Extrait:
- - -

Au-delà des supporters de la Roma, de ceux du PSG qui prenaient une revanche par procuration, et des téléspectateurs neutres qui ont passé « un bon moment », qui peut se féliciter de la victoire hier de la bande à De Rossi ? Les dealers de matchs payants ? Oui, parce qu’ils misent sur des camés peu regardants sur le matos. Car il faut être clair : les « remontadas » sont le cancer du football. En tout cas la preuve qu’il est malade.

La Roma a créé l’exploit mardi soir en explosant le Barça 3-0. Un score mérité. Exactement ce qu’il fallait quand on a perdu 4-1 à l’aller. Est-ce que cela fait de la Roma une grande équipe ? Non. La Roma est simplement une équipe qui a vendu sa peau contre onze joueurs. Et pas des moindres : le meilleur de tous les temps, onze points d’avance sur leur dauphin en Liga. Quinze sur le Real, qui lorgne sur un troisième titre continental d’affilée, comme au bon vieux temps de Kopa et Di Stéfano. Une sale histoire quand on défend la Catalogne. Alors, comment diable le Barça du génial Messi peut-il donc se faire humilier par une équipe qui dispute une place sur le podium en Serie A, à 21 points de la Juve, qui elle-même vient de se faire humilier par le Real ? Pour certains, c’est la magie du football. Pour d’autres, c’est une catastrophe.

- - -

Recopiez fidèlement l'extrait en commençant par « Au-delà des supporters » et en poursuivant jusqu'à « qu’il est malade. » inclus.

- - -

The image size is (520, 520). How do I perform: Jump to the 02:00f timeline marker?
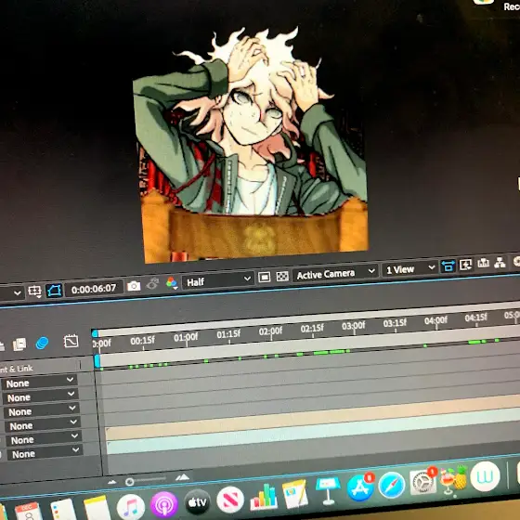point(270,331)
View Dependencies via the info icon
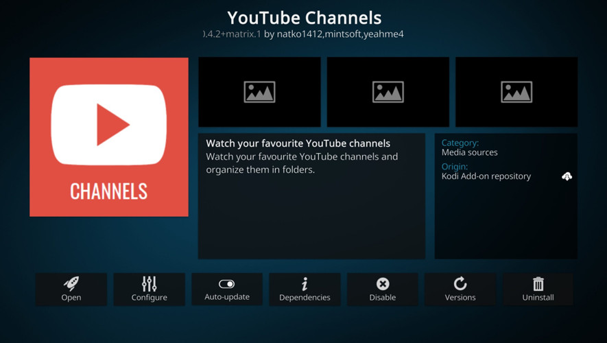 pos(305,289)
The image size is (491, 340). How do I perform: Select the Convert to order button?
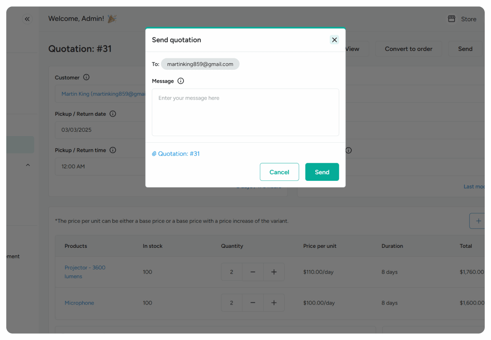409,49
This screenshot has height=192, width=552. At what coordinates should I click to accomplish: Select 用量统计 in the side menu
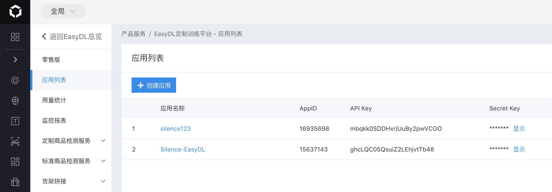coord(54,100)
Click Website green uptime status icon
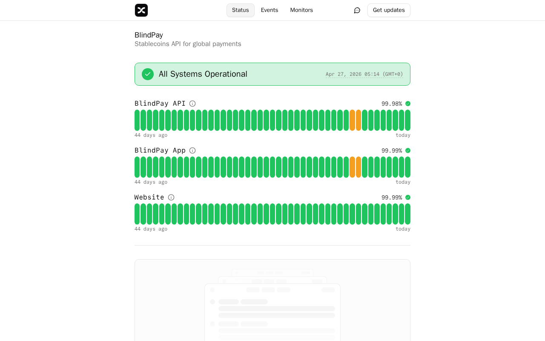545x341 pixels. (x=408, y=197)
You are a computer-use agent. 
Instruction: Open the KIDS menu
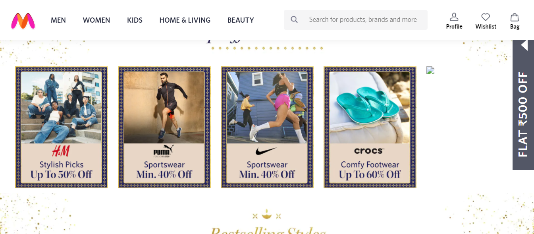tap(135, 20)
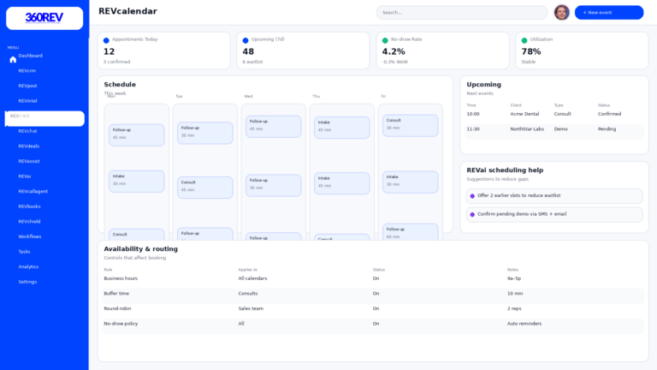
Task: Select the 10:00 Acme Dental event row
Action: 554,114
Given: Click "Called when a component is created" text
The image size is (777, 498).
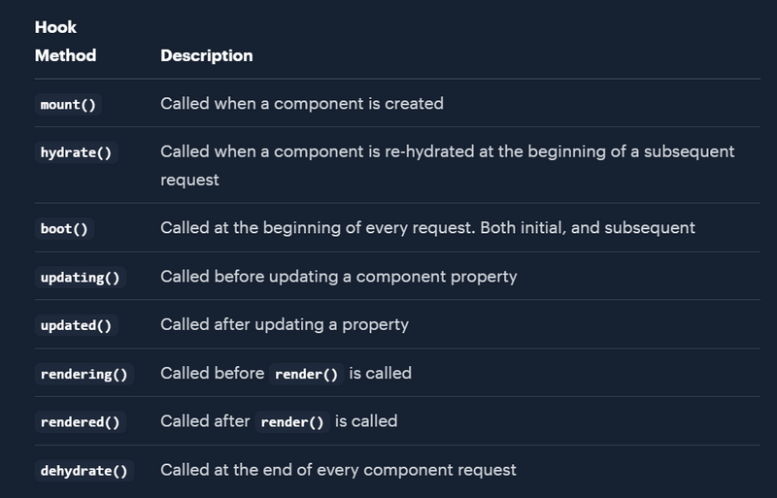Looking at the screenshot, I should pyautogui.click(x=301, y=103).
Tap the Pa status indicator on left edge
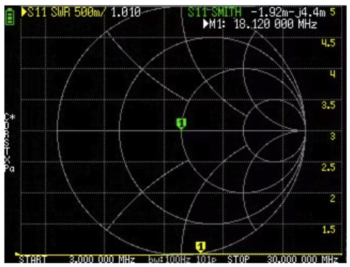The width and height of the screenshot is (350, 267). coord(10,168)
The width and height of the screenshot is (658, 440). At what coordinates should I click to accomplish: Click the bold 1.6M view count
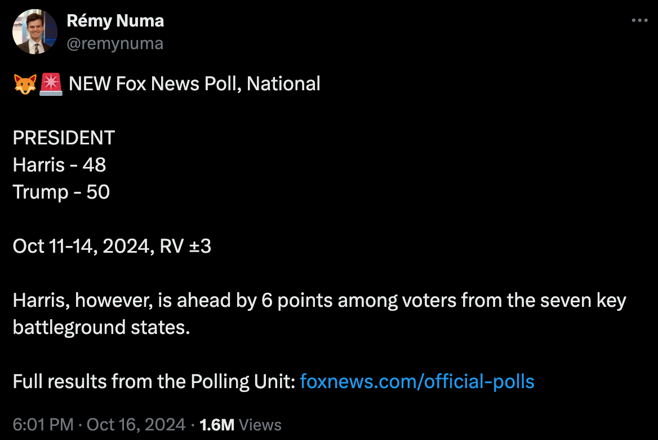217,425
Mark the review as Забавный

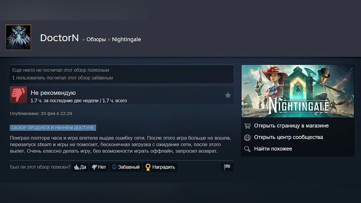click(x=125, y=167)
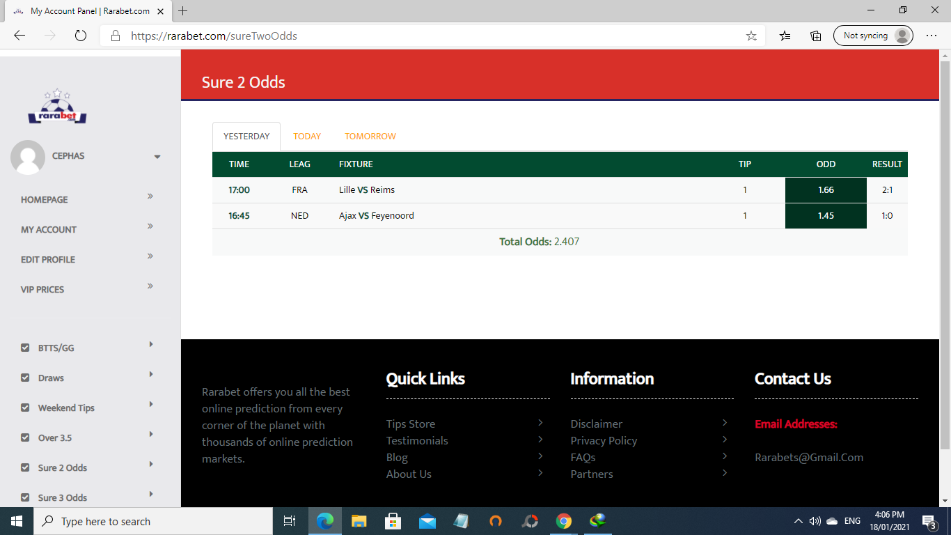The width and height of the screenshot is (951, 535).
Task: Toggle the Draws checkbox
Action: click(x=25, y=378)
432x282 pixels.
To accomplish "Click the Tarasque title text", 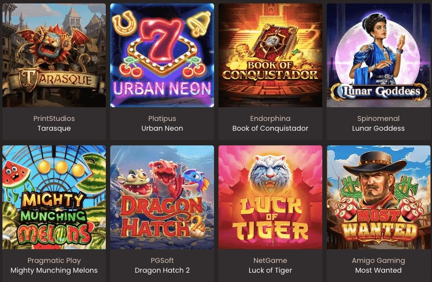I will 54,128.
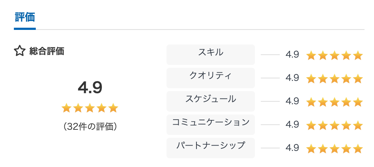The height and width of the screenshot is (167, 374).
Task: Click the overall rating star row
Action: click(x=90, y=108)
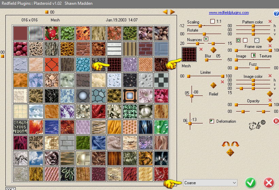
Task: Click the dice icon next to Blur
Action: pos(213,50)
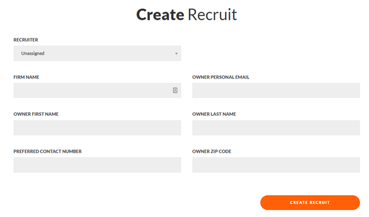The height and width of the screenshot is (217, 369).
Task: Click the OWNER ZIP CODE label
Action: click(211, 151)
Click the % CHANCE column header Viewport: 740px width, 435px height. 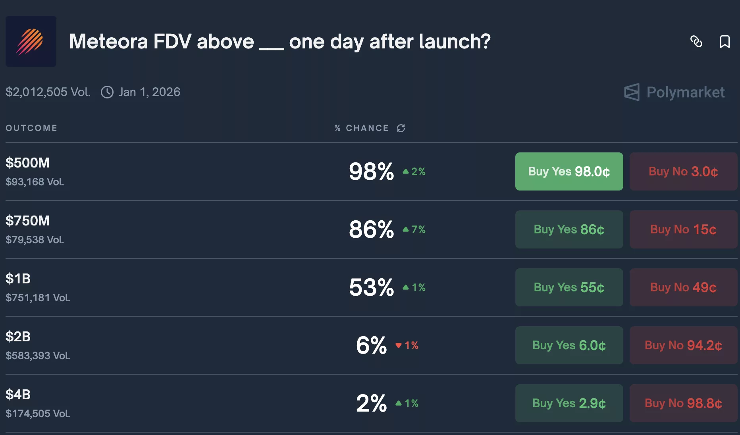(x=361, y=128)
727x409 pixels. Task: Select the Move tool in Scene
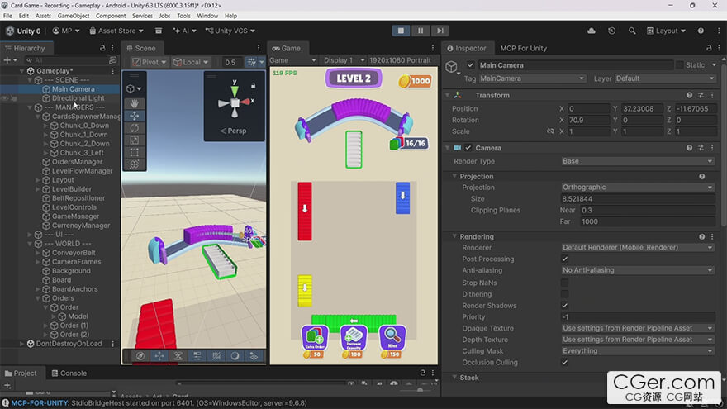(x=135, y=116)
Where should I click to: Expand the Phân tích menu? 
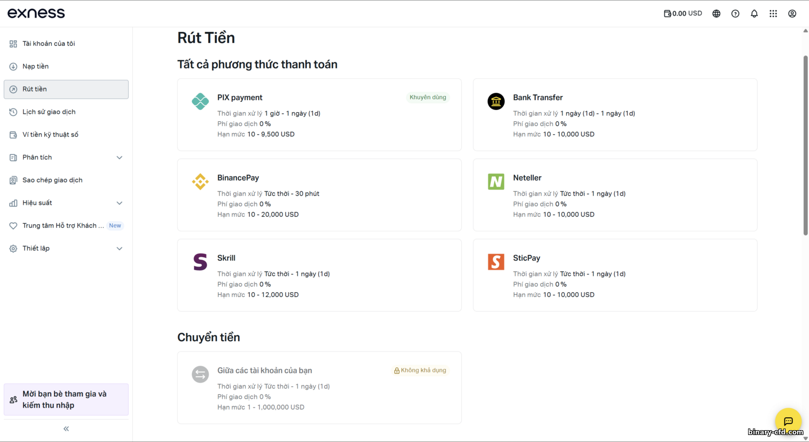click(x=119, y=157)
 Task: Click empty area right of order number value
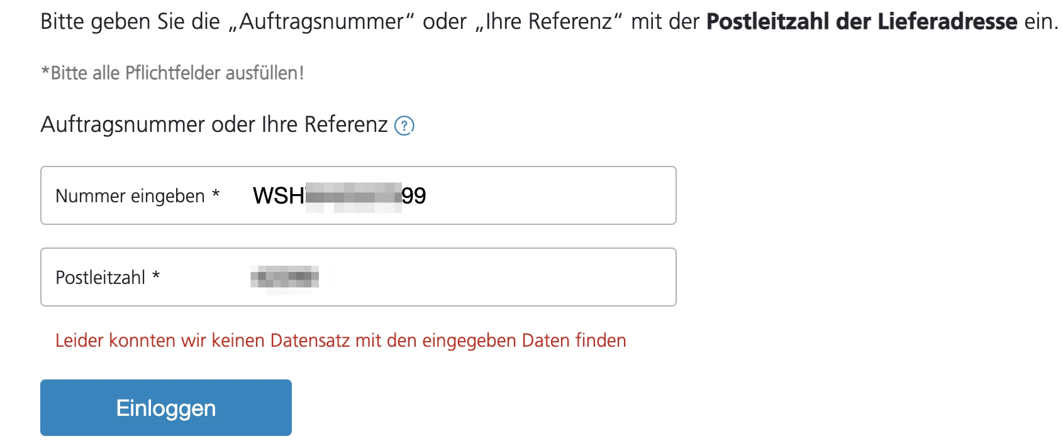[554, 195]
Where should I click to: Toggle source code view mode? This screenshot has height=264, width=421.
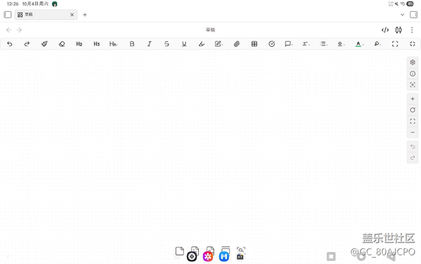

- - -

Corrigé:
Au-delà des supporters de la Roma, de ceux du PSG qui prenaient une revanche par procuration, et des téléspectateurs neutres qui ont passé « un bon moment », qui peut se féliciter de la victoire hier de la bande à De Rossi ? Les dealers de matchs payants ? Oui, parce qu’ils misent sur des camés peu regardants sur le matos. Car il faut être clair : les « remontadas » sont le cancer du football. En tout cas la preuve qu’il est malade.